Adam Nossiter, The New York Times
When I was introduced to Marco Grassi, The New Criterion’s longtime friend and contributor, late last year, someone mentioned that I was interested in the history of art. “Well,” Marco replied with a good-natured smile, “I hope you’re interested in fourteenth-century Florence.” He was indeed a “great champion” of the paintings of that place and time, as Adam Nossiter writes in The New York Times. Marco Grassi died in March of this year and is remembered in Nossiter’s obituary for his passion for Florentine art and his surpassing skill as a restorer and conservator. Read The New Criterion’s own remembrance of Marco, featured in the May issue, here.
“‘El Greco. Santo Domingo el Antiguo’ Review: Awe-Inspiring Altarpieces”

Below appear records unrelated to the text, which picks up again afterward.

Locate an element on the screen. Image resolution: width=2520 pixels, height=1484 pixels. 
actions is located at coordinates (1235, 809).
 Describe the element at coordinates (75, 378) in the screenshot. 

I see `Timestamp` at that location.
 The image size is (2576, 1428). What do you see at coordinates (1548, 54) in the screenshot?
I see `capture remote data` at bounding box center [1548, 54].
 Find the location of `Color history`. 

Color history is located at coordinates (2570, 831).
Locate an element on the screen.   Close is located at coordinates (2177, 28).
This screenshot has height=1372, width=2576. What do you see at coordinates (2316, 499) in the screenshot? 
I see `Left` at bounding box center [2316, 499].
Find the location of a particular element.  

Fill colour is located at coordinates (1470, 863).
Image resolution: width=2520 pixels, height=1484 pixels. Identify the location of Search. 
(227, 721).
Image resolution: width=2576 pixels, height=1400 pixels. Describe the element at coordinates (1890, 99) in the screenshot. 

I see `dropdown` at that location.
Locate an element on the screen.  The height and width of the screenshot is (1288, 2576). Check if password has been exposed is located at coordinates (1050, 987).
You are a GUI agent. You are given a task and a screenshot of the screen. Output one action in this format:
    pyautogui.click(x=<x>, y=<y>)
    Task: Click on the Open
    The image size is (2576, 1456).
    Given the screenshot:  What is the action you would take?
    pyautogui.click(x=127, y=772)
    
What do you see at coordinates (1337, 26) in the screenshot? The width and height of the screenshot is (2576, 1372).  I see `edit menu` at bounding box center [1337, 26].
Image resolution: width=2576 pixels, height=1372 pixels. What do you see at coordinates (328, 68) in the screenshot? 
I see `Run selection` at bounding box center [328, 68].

A. J. Goldmann, The Wall Street Journal
In El Greco’s Assumption of the Virgin (1577–79), as Mother Mary rises above us with arms outstretched, she balances on a flat sliver of crescent moon, her toes grabbing onto it as if for stability. In The Holy Trinity (1577–59), Christ seems at risk of slipping through the cloudy floor—at least he would, if it weren’t for the cherubs holding up his feet for our view. El Greco completed these paintings, with these curious details, for his first commission in Spain, a complex series of altar paintings, sculptures, and retables for Santo Domingo el Antiguo in Toledo—and now at the Prado, all but one of the astonishing paintings are gathered together for the first time since 1830. As A. J. Goldmann notes in The Wall Street Journal, the Prado hangs them traditionally, without trying to reconstruct their exact places in the church, and still the effect is overwhelming: “One can scarcely imagine the impact they must have made on their first viewers.”
“The Face You Put On”
Tom Crewe, London Review of Books
Though she said it ninety-five years ago, Virginia Woolf’s description of a “bright and animated company of authors who . . . are known by their hats, not merely their poems” surely recalls some contemporary names. Photography makes such celebrity possible, and in his new book Cartomania, Paul Frecker describes a photography fad of the 1860s that, as Tom Crewe writes in the London Review of Books, invented celebrity as we know it. The trending item was the “carte de visite” (of which Frecker has been a collector and dealer for twenty years): a small photograph produced in multiples that could be cut up and distributed. This wasn’t only the first time that ordinary people could inexpensively give photos of themselves to friends and loved ones. It was also the first time that photographs of public figures of all types—scientists, clergymen, courtesans, murderers, royals—became a hot commodity, to be bought, sold, and collected.